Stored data
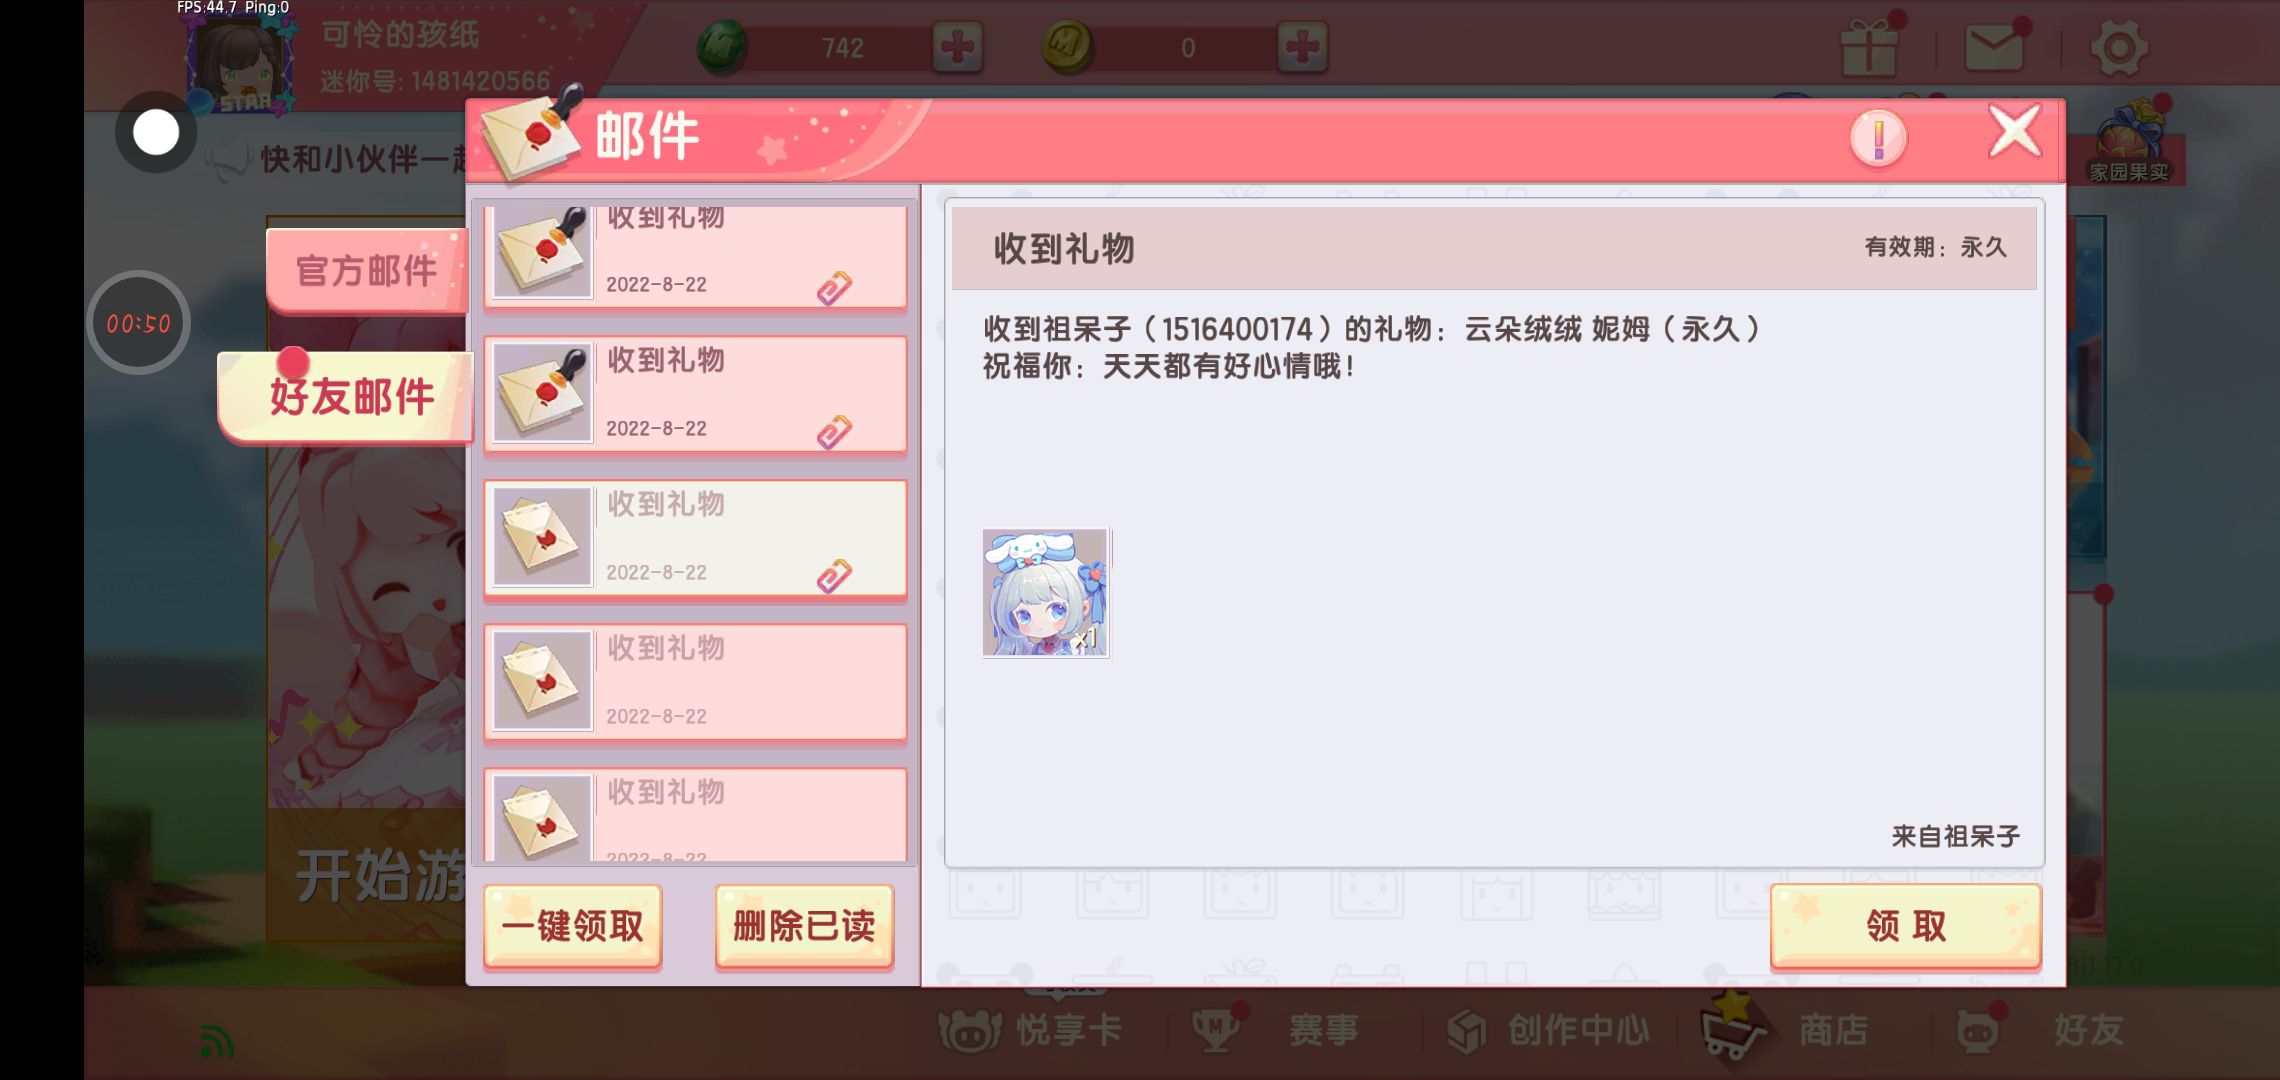Switch to the 好友邮件 tab
Image resolution: width=2280 pixels, height=1080 pixels.
pos(346,396)
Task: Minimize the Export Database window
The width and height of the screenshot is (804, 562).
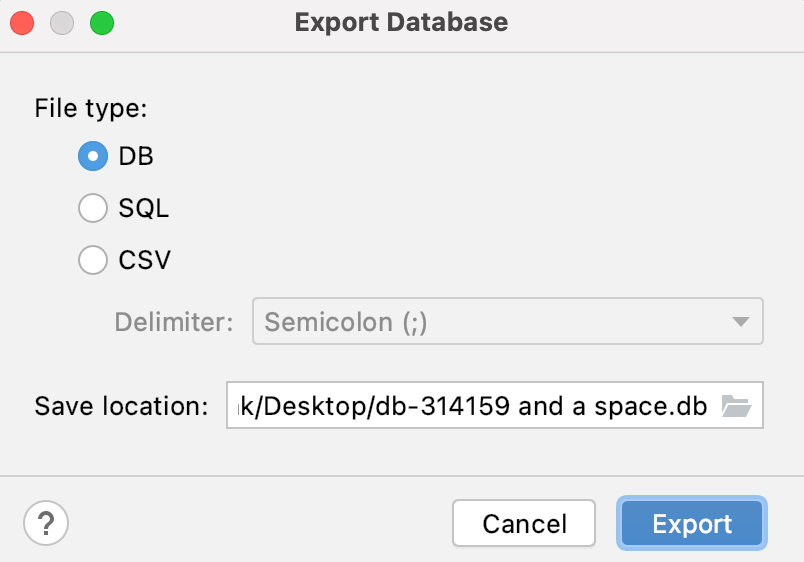Action: 62,22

EXERCISE DIRECTIONS :: Give again, word for word, the lines above from the one with "The width and" through the final line of the data, both ends included. Do not copy any picture.

REPLY ::
The width and height of the screenshot is (804, 562).
Action: 62,22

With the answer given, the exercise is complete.